Die FSJler lernen alte Kulturtechniken des Bauwesens und können dadurch auch in der Erhaltung von Denkmälern sowie in der Archäologie der Gesellschaft gute Dienste leisten. Warum die Mehrheitsfraktionen und die Verwaltung allerdings ein Jahr Bedenkzeit für unseren Haushaltsantrag benötigt haben, leuchtet mir nicht ein.“ Die „ijgd Jugendbauhütte NRW Westfalen“ in Soest ist ein Projekt, das junge Menschen im Rahmen des Freiwilligen Sozialen Jahres (FSJ) an die praktische Denkmalpflege heranführt. 

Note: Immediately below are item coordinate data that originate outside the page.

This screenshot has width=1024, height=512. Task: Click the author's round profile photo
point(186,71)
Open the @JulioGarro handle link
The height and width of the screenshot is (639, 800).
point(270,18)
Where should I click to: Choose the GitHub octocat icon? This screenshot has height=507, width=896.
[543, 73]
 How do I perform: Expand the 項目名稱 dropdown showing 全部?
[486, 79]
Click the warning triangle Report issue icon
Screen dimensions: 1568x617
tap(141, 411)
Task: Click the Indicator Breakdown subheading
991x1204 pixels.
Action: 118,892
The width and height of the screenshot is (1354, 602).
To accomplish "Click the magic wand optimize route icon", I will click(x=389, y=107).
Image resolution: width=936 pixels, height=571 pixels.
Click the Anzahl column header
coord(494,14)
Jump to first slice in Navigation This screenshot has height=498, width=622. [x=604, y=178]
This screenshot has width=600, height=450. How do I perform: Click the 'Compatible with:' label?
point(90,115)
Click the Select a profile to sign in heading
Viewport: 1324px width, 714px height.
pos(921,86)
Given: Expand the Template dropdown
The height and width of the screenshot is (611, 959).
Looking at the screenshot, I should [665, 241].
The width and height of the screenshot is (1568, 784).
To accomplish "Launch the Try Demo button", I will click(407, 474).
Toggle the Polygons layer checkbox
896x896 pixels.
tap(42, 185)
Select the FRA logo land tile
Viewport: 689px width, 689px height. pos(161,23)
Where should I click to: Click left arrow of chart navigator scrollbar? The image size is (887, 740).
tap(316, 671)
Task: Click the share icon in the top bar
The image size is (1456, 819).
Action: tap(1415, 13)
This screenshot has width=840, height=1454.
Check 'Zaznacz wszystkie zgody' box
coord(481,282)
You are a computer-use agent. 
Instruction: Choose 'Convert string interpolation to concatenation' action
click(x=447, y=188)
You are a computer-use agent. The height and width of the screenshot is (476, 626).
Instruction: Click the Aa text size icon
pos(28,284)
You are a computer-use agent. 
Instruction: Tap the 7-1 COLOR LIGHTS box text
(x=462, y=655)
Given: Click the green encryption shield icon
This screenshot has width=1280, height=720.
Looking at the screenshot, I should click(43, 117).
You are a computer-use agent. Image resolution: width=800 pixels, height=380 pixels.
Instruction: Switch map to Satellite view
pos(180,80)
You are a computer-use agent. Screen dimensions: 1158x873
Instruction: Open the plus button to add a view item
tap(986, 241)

In der Vergangenheit wurde die Jugendbauhütte durch einen Zuschuss des LWL unterstützt. Im Rahmen von Kürzungen wurde dieser Zuschuss jedoch im Jahr 2013 gestrichen, was die Fortsetzung der Arbeit der Jugendbauhütte in Frage stellte. Nach einem Besuch, bei der sie sich über die gute Arbeit der Jugendbauhütte informierte, stellte „Die Linke“ im Oktober 2015 einen Haushaltsantrag, dass die Förderung in Höhe von 50 000 Euro durch den LWL wieder aufgenommen wird. 

Im Jahr 2016 konnte die Jugendbauhütte nur deshalb fortexistieren, weil weniger junge Menschen teilnehmen durften und die Deutsche Stiftung Denkmalschutz mit einer einmaligen Zahlung das Defizit ausgeglichen hatte.